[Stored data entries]

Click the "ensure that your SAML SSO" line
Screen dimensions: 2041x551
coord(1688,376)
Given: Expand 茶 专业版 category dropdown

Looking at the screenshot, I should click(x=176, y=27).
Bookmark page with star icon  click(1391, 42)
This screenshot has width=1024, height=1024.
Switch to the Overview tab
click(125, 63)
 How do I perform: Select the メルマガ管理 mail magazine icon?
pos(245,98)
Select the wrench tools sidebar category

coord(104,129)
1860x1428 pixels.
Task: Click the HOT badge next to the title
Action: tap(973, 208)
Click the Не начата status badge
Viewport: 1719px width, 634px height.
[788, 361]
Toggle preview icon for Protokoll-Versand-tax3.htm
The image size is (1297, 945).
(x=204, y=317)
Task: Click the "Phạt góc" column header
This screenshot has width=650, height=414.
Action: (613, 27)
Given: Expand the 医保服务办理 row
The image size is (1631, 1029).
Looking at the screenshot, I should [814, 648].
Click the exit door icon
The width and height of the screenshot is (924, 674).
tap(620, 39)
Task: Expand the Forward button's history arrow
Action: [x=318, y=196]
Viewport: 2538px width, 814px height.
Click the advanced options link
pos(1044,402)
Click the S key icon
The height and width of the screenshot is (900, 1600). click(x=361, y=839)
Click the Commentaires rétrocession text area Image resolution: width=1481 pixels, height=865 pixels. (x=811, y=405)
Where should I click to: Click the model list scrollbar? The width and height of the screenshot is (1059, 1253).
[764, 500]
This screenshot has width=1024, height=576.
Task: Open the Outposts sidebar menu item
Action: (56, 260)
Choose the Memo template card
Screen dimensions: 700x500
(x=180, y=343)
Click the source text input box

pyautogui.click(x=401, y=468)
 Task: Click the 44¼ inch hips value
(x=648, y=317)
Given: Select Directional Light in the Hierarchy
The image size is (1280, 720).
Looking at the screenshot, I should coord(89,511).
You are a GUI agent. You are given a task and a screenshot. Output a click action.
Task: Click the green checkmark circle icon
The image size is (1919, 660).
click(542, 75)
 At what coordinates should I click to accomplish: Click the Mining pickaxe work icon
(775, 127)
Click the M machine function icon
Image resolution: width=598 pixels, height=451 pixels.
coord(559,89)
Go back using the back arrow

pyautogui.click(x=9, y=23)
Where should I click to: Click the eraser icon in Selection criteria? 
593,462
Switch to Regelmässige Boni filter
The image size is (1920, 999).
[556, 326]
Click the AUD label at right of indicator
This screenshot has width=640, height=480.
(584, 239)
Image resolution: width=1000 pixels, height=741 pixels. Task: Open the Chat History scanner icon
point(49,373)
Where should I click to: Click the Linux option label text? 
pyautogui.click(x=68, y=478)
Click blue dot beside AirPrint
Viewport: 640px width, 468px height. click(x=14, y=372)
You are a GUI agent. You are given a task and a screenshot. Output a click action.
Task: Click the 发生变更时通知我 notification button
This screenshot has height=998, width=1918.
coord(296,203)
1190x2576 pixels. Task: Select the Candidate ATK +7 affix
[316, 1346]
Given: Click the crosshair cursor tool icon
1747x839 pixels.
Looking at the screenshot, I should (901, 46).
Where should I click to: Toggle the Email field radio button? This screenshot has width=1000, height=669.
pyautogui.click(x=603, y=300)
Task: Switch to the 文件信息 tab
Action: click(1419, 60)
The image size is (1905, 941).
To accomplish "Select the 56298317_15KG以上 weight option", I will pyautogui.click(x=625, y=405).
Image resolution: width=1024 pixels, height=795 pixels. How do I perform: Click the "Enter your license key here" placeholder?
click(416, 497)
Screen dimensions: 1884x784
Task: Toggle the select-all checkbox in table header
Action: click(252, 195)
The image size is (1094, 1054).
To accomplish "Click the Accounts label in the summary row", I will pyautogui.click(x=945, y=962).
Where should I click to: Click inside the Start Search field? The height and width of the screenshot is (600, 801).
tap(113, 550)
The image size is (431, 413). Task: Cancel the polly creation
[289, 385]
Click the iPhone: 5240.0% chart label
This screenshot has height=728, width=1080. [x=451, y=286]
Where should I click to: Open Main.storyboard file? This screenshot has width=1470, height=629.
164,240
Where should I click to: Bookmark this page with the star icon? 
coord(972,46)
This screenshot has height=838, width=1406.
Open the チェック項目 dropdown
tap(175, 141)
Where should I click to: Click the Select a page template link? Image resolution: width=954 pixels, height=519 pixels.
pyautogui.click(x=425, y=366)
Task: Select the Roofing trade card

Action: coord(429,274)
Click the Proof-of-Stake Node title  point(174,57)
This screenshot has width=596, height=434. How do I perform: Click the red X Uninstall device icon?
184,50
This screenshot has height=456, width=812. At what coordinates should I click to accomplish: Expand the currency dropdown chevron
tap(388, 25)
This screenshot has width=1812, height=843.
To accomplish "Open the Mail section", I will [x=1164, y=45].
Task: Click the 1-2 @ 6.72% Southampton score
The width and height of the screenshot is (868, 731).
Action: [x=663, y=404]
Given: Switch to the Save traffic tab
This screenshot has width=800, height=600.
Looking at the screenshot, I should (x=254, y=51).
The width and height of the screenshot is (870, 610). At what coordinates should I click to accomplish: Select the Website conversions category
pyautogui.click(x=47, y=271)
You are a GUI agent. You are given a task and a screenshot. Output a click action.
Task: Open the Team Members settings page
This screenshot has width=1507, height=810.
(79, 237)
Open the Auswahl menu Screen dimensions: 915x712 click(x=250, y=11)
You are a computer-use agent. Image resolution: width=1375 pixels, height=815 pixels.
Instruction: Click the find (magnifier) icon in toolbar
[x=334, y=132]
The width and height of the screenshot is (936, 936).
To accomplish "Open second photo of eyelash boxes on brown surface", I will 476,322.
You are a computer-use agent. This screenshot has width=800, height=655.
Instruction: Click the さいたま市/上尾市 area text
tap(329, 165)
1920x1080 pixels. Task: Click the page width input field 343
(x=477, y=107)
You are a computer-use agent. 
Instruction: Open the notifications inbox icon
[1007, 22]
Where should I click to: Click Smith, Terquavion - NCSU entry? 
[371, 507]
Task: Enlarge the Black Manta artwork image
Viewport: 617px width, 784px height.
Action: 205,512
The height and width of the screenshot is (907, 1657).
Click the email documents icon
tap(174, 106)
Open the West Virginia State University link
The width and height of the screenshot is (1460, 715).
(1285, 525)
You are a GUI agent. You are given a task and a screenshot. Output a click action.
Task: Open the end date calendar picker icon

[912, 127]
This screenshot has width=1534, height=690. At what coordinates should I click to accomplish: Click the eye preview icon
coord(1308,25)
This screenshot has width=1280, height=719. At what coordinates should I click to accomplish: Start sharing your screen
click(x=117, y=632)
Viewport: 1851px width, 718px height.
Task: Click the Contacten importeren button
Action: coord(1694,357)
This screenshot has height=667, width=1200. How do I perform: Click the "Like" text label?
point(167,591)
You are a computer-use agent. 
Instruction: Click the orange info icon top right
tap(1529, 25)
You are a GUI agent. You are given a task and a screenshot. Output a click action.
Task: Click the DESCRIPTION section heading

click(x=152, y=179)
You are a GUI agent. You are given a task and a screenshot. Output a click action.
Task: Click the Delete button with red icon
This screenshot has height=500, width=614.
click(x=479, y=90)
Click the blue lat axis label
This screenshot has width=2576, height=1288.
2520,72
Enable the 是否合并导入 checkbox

◆ WHAT YOU SHOULD DO ◆
Would you copy each line of the records that contains "computer"?

◆ TASK SOLUTION ◆
You are a computer-use agent. Image resolution: width=1375 pixels, height=815 pixels.
You are a computer-use agent. This screenshot has width=800, height=655.
You are a computer-use agent. 
You are a computer-use agent. 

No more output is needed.